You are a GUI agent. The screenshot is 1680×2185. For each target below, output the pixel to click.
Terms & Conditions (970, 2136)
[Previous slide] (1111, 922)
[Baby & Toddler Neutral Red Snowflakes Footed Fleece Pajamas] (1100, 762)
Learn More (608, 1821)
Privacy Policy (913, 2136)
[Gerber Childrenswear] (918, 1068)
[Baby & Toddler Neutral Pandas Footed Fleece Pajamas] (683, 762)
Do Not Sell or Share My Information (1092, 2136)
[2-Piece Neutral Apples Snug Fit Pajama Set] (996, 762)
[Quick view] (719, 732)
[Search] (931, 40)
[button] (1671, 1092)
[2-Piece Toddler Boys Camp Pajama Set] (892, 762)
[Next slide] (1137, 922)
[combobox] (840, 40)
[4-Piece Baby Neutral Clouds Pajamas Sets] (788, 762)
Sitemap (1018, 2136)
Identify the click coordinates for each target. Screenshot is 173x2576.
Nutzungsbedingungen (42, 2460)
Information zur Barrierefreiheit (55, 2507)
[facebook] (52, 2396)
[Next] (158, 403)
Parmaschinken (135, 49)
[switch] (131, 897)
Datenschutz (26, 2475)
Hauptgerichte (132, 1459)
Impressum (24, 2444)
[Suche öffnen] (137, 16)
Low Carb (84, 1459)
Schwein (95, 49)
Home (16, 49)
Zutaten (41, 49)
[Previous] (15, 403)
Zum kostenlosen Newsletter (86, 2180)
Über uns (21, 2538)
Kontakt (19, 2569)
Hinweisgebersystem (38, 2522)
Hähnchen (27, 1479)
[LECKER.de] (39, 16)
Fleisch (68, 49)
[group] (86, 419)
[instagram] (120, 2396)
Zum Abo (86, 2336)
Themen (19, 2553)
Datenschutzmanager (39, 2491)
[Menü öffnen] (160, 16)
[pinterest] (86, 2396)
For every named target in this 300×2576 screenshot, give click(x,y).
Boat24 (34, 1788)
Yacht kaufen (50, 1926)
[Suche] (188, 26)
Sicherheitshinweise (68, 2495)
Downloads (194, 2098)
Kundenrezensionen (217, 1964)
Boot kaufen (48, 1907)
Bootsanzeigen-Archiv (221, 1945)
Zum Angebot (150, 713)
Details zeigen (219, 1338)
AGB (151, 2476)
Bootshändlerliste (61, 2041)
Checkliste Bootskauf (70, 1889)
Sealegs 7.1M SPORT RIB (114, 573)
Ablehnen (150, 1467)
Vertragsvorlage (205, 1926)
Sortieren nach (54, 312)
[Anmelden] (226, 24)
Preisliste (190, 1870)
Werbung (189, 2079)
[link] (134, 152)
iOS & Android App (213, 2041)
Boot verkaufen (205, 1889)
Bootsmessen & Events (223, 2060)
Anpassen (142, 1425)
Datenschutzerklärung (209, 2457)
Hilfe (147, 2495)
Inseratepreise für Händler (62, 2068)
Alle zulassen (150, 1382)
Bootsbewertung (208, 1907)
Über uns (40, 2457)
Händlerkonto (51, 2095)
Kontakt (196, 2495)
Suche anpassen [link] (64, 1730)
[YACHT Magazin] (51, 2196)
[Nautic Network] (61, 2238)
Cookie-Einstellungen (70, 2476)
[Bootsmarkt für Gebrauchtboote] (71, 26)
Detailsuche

Work task: All lines above with the word "click" need to be reported.

Response to this task:
You are a GUI agent. The screenshot is 1680×2185. For each target below, output the pixel to click.
Identify the click coordinates for each target. Screenshot is 173x2576.
For every named target in this 300×2576 screenshot, give click(x,y).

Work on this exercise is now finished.